Science is a strong force in human culture, an unbelievable tool able to reach the most distant goals. But if not properly managed or not properly integrated in the fabric of our civilization, if this huge intellectual force is in the wrong hands or serving misguided interests, then Science might become something rather evil. The scientific enterprise always starts as something theoretically neutral, but it could easily be put at the service of alienation and slavery. Rather than freedom and human growth, as the Enlightenment dreamed.

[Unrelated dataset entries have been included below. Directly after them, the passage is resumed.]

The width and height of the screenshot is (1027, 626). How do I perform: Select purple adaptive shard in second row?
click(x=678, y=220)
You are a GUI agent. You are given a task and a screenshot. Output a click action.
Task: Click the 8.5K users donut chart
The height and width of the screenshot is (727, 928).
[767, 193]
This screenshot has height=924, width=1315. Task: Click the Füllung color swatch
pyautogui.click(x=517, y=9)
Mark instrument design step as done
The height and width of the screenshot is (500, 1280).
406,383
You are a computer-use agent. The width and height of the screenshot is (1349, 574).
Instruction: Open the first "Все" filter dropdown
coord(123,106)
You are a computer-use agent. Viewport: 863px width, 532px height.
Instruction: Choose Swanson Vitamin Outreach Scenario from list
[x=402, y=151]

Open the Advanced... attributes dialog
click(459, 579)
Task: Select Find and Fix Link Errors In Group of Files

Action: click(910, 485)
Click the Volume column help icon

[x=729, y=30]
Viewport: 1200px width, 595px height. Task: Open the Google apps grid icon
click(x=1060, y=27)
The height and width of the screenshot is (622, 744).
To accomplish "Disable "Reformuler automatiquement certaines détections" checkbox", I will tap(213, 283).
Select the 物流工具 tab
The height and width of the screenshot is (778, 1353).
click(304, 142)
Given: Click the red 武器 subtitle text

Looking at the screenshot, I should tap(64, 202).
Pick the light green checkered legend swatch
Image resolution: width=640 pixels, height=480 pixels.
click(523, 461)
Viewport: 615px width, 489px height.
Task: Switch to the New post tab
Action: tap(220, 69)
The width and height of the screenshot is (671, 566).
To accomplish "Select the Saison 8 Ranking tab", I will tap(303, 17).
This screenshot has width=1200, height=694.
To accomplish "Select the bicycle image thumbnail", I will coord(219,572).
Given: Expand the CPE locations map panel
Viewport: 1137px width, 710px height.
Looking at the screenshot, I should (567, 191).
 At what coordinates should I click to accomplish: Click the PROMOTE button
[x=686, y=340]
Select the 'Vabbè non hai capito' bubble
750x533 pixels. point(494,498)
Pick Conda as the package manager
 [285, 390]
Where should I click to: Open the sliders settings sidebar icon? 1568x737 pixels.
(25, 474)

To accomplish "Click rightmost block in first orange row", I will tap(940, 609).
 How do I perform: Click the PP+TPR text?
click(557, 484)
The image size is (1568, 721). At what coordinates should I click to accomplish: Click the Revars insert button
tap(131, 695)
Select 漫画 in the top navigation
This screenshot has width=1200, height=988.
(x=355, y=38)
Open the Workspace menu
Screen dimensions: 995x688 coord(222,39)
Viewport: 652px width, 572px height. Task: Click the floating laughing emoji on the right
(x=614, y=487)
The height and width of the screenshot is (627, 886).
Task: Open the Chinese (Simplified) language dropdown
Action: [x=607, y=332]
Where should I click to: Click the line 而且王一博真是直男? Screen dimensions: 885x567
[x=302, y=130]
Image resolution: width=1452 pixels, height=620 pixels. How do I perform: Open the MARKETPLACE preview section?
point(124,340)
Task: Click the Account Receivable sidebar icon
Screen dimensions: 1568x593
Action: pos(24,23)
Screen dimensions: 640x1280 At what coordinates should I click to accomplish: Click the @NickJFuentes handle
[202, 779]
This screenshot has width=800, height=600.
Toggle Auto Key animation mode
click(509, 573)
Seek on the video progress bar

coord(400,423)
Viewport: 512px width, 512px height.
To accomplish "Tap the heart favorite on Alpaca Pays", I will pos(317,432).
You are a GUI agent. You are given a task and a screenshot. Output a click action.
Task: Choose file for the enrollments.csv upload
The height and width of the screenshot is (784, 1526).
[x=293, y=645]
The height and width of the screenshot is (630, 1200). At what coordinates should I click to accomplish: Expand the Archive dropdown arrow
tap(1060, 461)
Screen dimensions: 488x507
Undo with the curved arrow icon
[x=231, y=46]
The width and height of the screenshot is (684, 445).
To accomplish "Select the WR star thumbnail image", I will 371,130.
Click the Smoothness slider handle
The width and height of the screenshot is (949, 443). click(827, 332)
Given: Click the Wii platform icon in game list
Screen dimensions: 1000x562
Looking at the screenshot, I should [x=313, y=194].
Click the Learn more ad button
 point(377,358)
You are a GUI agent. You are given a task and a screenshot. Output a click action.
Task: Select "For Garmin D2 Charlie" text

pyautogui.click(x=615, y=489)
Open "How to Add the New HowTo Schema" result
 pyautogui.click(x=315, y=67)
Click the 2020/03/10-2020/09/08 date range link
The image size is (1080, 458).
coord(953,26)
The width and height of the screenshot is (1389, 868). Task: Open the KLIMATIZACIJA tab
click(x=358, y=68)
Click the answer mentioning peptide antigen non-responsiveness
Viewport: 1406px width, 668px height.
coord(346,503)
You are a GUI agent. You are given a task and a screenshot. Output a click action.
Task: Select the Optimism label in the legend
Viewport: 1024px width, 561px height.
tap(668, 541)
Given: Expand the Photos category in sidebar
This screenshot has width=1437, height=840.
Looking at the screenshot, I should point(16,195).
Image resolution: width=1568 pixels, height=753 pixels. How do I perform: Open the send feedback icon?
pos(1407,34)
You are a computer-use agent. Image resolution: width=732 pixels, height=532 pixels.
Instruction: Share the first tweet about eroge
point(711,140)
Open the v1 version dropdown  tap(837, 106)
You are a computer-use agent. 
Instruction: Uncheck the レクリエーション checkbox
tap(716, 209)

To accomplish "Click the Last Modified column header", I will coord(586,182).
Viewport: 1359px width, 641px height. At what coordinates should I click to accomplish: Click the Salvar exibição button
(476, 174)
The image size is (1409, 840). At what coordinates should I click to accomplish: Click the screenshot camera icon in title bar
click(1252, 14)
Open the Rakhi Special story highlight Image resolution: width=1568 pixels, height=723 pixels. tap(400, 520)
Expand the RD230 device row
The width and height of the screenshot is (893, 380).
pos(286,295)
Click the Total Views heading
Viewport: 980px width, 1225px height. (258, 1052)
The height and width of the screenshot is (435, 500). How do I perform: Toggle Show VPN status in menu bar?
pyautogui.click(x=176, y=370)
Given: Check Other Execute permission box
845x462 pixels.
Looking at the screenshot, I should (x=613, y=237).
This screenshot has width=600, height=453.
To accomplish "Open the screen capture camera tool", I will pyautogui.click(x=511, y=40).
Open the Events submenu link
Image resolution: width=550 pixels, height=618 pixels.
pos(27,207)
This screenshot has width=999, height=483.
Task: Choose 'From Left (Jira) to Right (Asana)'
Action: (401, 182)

This idea can be richly traced in Mary Shelley's book, along
with its nice poetry in the frame of a magnetic story. Among the Swiss
mountains and lakes, and in the company of Byron, Shelley, Claire and Polidori,
one night Mary was to have a most vivid nightmare which would
give birth to an unforgettable literary creation. And that nightmare would have
the strongest influence in the history of our modern literary culture. Dreams
recalled by Freud aside.
English author Brian Aldiss is in love with Mary Shelley. Quite
obvious, when reading the novel and his alter ego's impressions, that he would
have liked to meet her. And make love to her, like Unbound's main
character Joe Bodenland manages to do. In Aldiss's book, we will encounter
nearly in flesh and bone some of the characters that marked early nineteenth
century English literature: Lord Byron, Percy Shelley and Mary Godwin
(Shelley). Along with William Polidori and Clare Clairmont, in their Geneva
exiled household. The story of Mary's creation of the monster was as
"literary" as the novel itself, as we all know. And in Aldiss's
narration, all is mixed up. Literary and historical beings share the same
stage. Along with Shelley, Byron and Mary we have Victor, the monster and the
hideous bride that the first is obliged to create for the "demon".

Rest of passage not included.